Liszt’in orkestra yazımındaki anlatım gücü, bu senfonide doruk noktasına ulaşmıştır denilebilir.
Liszt, piyano ile orkestra için iki konçerto bestelemiştir. Bu konçertolar, türün alışılmış anlamına tam tamına uygun birer konçerto değildirler; Liszt’in önderliğini yaptığı “senfonik şiir” biçimiyle sıkı ilgileri, yakınlıkları vardır. Bölümleri çoğunlukla birbirine eklenerek çalınır; duygulu, “théatral” denebilecek yaratmalardır bunlar.
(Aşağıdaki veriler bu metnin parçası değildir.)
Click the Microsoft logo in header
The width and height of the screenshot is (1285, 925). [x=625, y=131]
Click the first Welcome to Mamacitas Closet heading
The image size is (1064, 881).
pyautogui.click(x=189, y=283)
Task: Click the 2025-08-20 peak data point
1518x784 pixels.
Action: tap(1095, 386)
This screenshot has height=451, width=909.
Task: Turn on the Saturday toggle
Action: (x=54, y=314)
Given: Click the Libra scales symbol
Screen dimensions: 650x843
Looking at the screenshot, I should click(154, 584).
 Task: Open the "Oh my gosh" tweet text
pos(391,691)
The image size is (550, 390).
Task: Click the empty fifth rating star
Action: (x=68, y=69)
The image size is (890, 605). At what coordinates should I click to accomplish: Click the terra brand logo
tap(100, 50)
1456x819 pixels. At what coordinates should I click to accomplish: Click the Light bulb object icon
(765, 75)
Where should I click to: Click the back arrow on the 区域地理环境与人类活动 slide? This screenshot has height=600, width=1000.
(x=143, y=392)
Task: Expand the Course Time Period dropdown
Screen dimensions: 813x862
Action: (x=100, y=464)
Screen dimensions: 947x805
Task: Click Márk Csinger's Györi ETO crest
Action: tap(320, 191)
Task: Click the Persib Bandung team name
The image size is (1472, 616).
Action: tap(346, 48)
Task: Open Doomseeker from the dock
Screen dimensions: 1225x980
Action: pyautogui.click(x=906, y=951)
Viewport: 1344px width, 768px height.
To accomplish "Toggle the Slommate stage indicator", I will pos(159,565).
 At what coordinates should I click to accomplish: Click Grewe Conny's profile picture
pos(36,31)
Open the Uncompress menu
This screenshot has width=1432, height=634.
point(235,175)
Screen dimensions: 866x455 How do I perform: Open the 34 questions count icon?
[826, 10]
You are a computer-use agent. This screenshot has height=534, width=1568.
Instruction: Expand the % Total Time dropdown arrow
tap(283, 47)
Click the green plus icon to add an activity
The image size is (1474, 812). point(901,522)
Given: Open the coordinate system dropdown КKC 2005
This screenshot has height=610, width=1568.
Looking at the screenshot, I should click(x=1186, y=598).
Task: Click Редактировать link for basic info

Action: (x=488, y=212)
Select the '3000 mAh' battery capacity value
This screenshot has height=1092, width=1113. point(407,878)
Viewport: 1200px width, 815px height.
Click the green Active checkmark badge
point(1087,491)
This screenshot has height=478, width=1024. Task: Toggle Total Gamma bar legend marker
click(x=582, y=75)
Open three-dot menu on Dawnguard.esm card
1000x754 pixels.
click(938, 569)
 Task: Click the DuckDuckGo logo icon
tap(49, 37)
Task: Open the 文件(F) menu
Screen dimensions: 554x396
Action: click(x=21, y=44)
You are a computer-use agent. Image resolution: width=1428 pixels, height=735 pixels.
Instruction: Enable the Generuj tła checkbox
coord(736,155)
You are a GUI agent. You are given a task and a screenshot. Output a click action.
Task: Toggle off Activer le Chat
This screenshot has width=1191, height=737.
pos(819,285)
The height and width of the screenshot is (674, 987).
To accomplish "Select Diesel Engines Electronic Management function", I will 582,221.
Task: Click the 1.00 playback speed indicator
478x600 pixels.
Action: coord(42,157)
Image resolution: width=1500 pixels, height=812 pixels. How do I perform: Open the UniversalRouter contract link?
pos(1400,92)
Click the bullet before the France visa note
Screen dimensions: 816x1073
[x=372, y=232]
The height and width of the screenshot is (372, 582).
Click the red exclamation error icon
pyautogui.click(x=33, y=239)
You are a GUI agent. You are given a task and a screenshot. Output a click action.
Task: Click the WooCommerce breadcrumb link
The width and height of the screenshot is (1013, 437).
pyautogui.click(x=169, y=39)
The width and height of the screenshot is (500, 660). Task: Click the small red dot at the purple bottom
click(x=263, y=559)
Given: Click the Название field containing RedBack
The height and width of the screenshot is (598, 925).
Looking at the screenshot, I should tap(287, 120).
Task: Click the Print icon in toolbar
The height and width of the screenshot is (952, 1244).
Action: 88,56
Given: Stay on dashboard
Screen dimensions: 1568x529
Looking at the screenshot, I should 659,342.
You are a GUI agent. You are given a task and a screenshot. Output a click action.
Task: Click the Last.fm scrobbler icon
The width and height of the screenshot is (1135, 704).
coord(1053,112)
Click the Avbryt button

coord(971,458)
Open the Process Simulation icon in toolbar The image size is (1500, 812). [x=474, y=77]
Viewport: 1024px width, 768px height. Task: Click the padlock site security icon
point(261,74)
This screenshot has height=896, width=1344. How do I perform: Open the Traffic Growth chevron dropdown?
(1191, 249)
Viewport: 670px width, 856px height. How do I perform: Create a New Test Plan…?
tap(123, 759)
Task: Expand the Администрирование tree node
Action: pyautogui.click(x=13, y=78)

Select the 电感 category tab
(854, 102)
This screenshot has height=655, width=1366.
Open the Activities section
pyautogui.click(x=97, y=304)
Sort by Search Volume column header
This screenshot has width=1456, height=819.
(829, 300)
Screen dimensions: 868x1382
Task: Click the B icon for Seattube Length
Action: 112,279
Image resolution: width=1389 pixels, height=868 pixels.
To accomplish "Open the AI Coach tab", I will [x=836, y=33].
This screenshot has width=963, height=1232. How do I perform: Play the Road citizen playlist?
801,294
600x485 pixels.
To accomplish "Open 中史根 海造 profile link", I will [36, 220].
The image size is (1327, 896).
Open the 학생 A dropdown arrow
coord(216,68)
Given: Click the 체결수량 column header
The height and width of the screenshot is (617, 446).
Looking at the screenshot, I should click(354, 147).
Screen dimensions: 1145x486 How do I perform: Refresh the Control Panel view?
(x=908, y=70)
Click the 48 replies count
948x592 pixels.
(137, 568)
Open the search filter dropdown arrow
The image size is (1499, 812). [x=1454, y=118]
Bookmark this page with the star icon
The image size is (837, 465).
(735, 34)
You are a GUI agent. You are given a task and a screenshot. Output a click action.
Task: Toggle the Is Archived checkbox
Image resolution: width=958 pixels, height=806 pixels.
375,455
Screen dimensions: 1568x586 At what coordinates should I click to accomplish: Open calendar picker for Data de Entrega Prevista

Liszt dehasının en parlak belirtileri olmaktan bir parça uzaktırlar ama, sevimli yapıları, piyano yazılarının sağlamlığıyla, bugün de unutulmamış, konser programlarının demirbaşlarından olma şanslarını yitirmemişlerdir.
Ömrünün son yıllarında kendisini Katolik inanca adayan büyük piyanist-bestecinin, dinsel müzik alanında en önemli yaratmaları, 1867 tarihini taşıyan “Christus” oratoryosu ile “Via Crucis” adlı solo-koro-org yapıtı ve tenor-koro-orkestra için “XIII. Dua”dır. Liszt’in, kendisini “gösteriş meraklısı”, giderek “şarlatan” olarak görüp eleştiren, zamanın insafsız eleştirmenlerine bu etkili, dolu yapıtlarla iyi bir karşılık verme niyetinde olduğu, açıkça sezilir.
Özetlemek gerekirse, Liszt, yaşadığı dönemin en büyük piyanisti, bu çalgının, etkisi bugünlere uzanan en büyük ustasıdır. “İnsan” olarak, karşı cinse olan düşkünlüğü üzerinde boşu boşuna durmaktansa, çağının bestecilerine, müzikçilerine olan sıcak yakınlığından, sevecenliğinden, yardımseverliğinden söz etmek daha yerinde olacaktır. “Besteci” Franz Liszt’te ise, açık seçik deha kıvılcımları kıpırdamakta, zaman zaman iyice parlayan, göklere yükselen bu kıvılcımlar, ondaki yaratıcılık yeteneğini aydınlatmaktadır.
Üner Birkan | Milliyet Sanat Dergisi - Yeni Dizi: 147 - 1 Temmuz 1986
______________________________________________________________________________________
Haziran 1847…
Franz Liszt İstanbul’da…
Türk-Macar ilişkilerinin geçmişi Osmanlıların Çanakkale Boğazı’nı aşıp Balkanlar yönünde ilerleyişine dek uzanır. Bu zorlu akın karşısında tehlikeyi öncelikle sezenler Macarlar olmuş, Osmanlılara karşı 14. yüzyıl ortalarında başlattıkları türlü engelleme girişimleri, küçüklü büyüklü savaşlarla Kanuni Sultan Süleyman’ın 1526’da Mohaç zaferine kadar sürmüştü. Macaristan çok sonraları 1683’de İkinci Viyana Kuşatması sonucu Osmanlı İmparatorluğu’nun Avrupa’da yitirdiği ilk ülke sayılmış, 1699’da imzalanan Karlofça Antlaşması buradaki Türk egemenliğine son vermişti. Ancak, iki yüzyıla yakın ortak yaşam dönemi, ardında karşılıklı toplumsal ve kültürel etkiler bırakmış, en önemlisi Türkler Macaristan’da hâlâ unutulmayan olumlu ve sıcak anılara kaynak olmuştu.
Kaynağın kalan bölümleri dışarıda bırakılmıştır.